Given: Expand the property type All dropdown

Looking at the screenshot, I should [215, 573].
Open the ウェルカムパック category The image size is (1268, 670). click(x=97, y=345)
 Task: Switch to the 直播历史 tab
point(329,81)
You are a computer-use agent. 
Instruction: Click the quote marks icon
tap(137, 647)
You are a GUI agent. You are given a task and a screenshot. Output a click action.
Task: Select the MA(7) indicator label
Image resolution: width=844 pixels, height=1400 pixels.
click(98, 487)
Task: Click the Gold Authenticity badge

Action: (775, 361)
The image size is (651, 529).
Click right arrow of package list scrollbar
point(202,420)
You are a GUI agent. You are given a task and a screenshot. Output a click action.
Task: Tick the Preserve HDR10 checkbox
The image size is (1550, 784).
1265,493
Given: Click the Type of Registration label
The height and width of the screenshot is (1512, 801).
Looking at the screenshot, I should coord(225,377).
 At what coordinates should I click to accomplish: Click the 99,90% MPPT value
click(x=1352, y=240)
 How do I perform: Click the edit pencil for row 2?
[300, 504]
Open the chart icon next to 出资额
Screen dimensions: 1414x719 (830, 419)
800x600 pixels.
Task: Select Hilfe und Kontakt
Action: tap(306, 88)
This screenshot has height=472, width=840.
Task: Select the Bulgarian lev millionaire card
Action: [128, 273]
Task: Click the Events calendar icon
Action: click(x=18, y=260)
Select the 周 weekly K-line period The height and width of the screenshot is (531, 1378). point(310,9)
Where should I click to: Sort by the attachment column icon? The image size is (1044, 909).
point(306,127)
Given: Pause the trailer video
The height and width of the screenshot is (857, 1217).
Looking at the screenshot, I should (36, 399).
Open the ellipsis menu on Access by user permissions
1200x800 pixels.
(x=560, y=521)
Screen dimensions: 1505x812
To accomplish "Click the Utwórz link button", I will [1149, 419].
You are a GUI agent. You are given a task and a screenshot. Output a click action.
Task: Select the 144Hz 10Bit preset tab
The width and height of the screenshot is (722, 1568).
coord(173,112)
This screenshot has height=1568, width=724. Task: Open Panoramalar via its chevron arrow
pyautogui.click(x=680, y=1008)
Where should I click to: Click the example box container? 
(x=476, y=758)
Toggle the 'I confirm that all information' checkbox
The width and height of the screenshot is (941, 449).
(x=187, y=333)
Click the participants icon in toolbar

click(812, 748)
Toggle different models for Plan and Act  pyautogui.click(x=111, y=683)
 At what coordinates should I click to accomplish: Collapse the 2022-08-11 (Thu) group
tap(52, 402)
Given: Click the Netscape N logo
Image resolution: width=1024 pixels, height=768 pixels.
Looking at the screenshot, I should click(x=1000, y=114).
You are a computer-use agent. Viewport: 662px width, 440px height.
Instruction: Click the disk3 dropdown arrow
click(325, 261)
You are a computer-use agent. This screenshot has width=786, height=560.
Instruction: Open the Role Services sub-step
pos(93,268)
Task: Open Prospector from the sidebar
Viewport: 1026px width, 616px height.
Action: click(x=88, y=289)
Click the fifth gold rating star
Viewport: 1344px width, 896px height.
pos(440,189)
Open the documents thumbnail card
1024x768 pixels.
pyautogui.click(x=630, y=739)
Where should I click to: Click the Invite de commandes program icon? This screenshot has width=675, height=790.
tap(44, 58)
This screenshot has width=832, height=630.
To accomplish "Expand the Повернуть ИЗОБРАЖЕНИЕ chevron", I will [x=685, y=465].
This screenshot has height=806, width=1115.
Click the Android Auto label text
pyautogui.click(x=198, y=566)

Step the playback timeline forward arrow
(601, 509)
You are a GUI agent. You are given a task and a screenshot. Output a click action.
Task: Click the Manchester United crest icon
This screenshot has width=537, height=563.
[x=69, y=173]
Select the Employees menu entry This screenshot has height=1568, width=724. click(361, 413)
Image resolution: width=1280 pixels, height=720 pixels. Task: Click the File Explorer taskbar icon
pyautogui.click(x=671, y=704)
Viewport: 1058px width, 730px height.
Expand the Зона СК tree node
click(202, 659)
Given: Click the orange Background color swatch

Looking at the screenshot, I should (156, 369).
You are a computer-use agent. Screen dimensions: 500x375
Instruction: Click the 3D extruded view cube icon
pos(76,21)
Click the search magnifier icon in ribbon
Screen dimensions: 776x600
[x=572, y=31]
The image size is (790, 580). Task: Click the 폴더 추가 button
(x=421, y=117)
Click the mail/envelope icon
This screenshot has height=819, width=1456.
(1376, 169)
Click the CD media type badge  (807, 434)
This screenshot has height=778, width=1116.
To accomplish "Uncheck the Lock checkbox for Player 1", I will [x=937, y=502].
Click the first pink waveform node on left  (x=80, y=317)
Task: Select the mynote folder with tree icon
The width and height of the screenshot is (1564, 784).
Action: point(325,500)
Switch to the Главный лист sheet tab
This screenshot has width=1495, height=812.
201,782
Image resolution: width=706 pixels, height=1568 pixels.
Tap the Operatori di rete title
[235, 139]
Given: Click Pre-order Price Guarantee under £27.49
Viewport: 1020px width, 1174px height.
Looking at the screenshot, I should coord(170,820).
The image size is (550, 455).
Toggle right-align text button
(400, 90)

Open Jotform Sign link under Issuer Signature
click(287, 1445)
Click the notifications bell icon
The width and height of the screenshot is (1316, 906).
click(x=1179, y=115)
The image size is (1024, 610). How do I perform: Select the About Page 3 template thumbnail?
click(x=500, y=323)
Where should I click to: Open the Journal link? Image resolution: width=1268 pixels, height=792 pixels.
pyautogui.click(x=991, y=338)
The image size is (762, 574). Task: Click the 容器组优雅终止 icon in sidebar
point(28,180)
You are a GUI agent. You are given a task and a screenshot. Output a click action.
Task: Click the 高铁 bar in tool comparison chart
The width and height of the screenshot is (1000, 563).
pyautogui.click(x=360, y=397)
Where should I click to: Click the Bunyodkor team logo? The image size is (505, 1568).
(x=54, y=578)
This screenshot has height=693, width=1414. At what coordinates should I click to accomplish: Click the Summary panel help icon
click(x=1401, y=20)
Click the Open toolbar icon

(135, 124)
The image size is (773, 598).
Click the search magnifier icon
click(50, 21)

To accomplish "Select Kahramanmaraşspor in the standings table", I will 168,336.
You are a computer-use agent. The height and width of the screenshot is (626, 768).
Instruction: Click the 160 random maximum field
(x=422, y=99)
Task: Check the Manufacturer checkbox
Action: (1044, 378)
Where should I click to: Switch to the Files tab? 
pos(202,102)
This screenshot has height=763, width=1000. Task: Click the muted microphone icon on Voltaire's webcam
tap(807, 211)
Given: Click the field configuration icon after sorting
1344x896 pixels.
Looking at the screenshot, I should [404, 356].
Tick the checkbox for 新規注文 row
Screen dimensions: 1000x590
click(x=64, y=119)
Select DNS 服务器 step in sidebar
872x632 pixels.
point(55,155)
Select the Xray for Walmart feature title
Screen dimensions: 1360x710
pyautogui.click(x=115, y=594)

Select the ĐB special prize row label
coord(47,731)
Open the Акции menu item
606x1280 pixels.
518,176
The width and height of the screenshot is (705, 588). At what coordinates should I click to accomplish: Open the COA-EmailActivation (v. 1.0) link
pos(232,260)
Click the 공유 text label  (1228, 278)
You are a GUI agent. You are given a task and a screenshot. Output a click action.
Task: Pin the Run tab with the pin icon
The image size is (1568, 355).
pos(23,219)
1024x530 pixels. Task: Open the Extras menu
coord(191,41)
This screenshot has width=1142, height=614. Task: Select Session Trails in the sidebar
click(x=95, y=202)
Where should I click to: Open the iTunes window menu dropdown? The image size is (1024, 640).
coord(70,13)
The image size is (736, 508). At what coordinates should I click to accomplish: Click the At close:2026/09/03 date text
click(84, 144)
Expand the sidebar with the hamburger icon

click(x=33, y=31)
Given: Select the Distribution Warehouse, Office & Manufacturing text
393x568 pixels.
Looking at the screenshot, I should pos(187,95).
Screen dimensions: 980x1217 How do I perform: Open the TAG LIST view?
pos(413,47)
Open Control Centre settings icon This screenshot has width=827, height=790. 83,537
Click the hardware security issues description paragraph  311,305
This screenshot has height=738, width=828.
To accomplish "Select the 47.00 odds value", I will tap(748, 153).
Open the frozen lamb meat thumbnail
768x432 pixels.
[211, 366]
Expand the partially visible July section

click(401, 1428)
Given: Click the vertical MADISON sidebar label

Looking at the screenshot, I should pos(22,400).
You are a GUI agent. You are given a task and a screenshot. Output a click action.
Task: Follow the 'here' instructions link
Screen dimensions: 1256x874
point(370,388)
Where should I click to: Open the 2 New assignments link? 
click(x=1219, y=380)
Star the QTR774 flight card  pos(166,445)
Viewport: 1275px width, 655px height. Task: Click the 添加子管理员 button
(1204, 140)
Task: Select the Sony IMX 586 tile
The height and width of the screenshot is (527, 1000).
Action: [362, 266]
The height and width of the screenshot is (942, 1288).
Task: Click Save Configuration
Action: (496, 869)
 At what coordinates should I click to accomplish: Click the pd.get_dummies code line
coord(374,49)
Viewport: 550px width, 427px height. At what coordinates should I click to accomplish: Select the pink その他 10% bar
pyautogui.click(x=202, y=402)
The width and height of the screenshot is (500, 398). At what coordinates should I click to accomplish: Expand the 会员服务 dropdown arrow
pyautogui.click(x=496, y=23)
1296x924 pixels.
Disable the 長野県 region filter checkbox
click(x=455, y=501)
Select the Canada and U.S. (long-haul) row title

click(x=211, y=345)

## Task objective
Nothing but the lines from the first line of the data through the line with "Given: Pause the trailer video" should be returned, exactly as they appear, both ends included.

## Response to the exercise
Given: Expand the property type All dropdown

Looking at the screenshot, I should [215, 573].
Open the ウェルカムパック category The image size is (1268, 670). click(x=97, y=345)
 Task: Switch to the 直播历史 tab
point(329,81)
You are a computer-use agent. 
Instruction: Click the quote marks icon
tap(137, 647)
You are a GUI agent. You are given a task and a screenshot. Output a click action.
Task: Select the MA(7) indicator label
Image resolution: width=844 pixels, height=1400 pixels.
click(98, 487)
Task: Click the Gold Authenticity badge

Action: (775, 361)
The image size is (651, 529).
Click right arrow of package list scrollbar
point(202,420)
You are a GUI agent. You are given a task and a screenshot. Output a click action.
Task: Tick the Preserve HDR10 checkbox
The image size is (1550, 784).
1265,493
Given: Click the Type of Registration label
The height and width of the screenshot is (1512, 801).
Looking at the screenshot, I should coord(225,377).
 At what coordinates should I click to accomplish: Click the 99,90% MPPT value
click(x=1352, y=240)
 How do I perform: Click the edit pencil for row 2?
[300, 504]
Open the chart icon next to 出资额
Screen dimensions: 1414x719 (830, 419)
800x600 pixels.
Task: Select Hilfe und Kontakt
Action: tap(306, 88)
This screenshot has height=472, width=840.
Task: Select the Bulgarian lev millionaire card
Action: [128, 273]
Task: Click the Events calendar icon
Action: click(x=18, y=260)
Select the 周 weekly K-line period The height and width of the screenshot is (531, 1378). point(310,9)
Where should I click to: Sort by the attachment column icon? The image size is (1044, 909).
point(306,127)
Given: Pause the trailer video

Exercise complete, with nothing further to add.